2. Do any of these, or any other similar matters, have priority over a mortgage, where the lender was acting in good faith and was unaware of them? Explain if there is any simple way that the property can be freed from them.
Under Greek Law, any right on property must be registered in the Land Registry in order to produce legal effects. Property rights (meaning ownership, mortgages, easements) burden the property even after it has been sold to a third party acting in good faith.
These rights are the actual charges of the property itself (and not the owner) and must be mentioned in the Registry. In that sense there are no hidden charges in the Greek system; a future buyer or lender cannot be found in a position that a right not registered prevails over his own right.
To be noted that;
- Leases do not constitute a property right as such, however, once registered in the Land Registry, they are binding for any future buyer.
- Prescriptive rights (adverse possession) can be acquired only via a court decision recognising such right on a property. Any action for the recognition of such rights must be registered in the Registry, so that a future buyer of lender is aware of the vindication.
- In general, any kind of judicial claim which relates to the property and may eventually lead to a loss or a modification or the property, must be mentioned in the Registry (namely vindication, dispossession proceedings, action for distribution, possessory action, action for easement, action for inheritance etc.). Registration in the Land Registry is a condition for the action’s admissibility.

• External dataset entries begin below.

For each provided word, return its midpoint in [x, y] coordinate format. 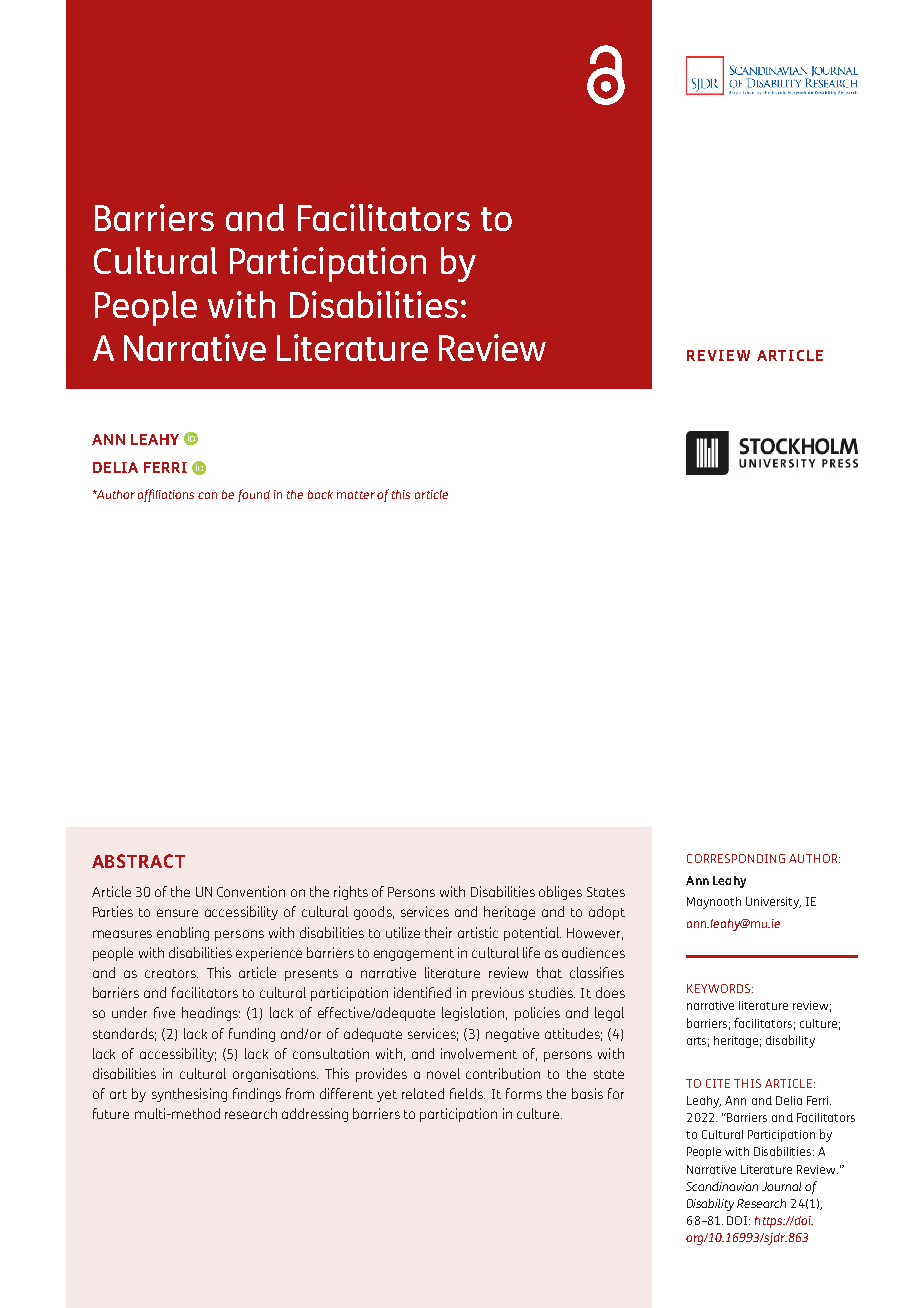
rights [351, 893]
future [111, 1113]
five [164, 1012]
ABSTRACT [138, 861]
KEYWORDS [720, 988]
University [773, 903]
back [320, 494]
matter [356, 495]
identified [422, 992]
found [254, 495]
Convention [251, 891]
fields [467, 1093]
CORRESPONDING [736, 858]
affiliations [166, 495]
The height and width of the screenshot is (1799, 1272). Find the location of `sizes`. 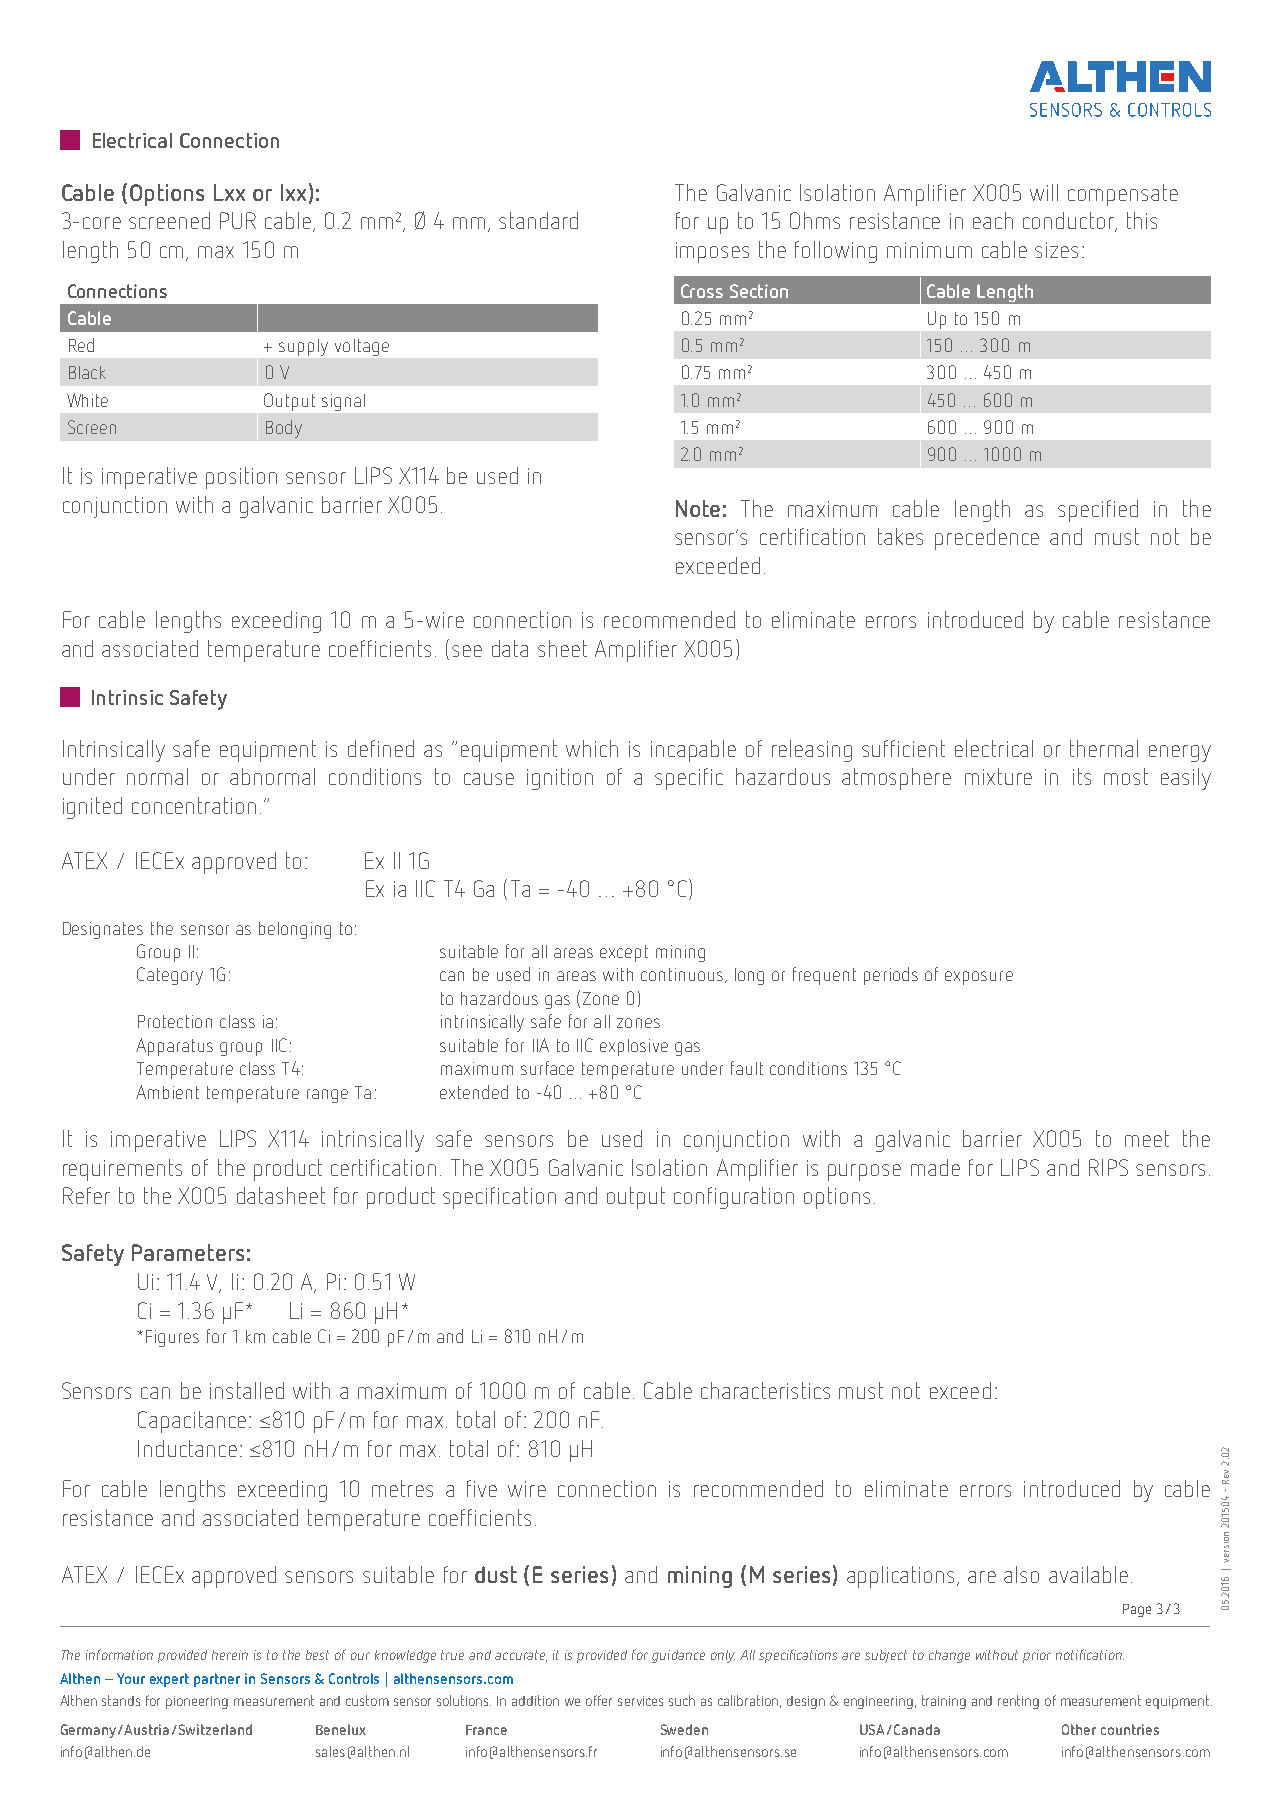

sizes is located at coordinates (1056, 250).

- Any other obligations of the owner (financial charges, tax obligations, obligation for shared facilities, contractual obligations etc.) constitute charges of the owner and not of the property as such and do not burden the property after it has been sold.
- Public rights of way and other limitations imposed by urban planning are mentioned in the Land Registry; any administrative act affecting urban planning and the use of land must be registered.
As mentioned above, there are no hidden charges in the Greek system; a lender acting in good faith will never face the situation where a right not registered in the Land Registry prevails over his right of mortgage.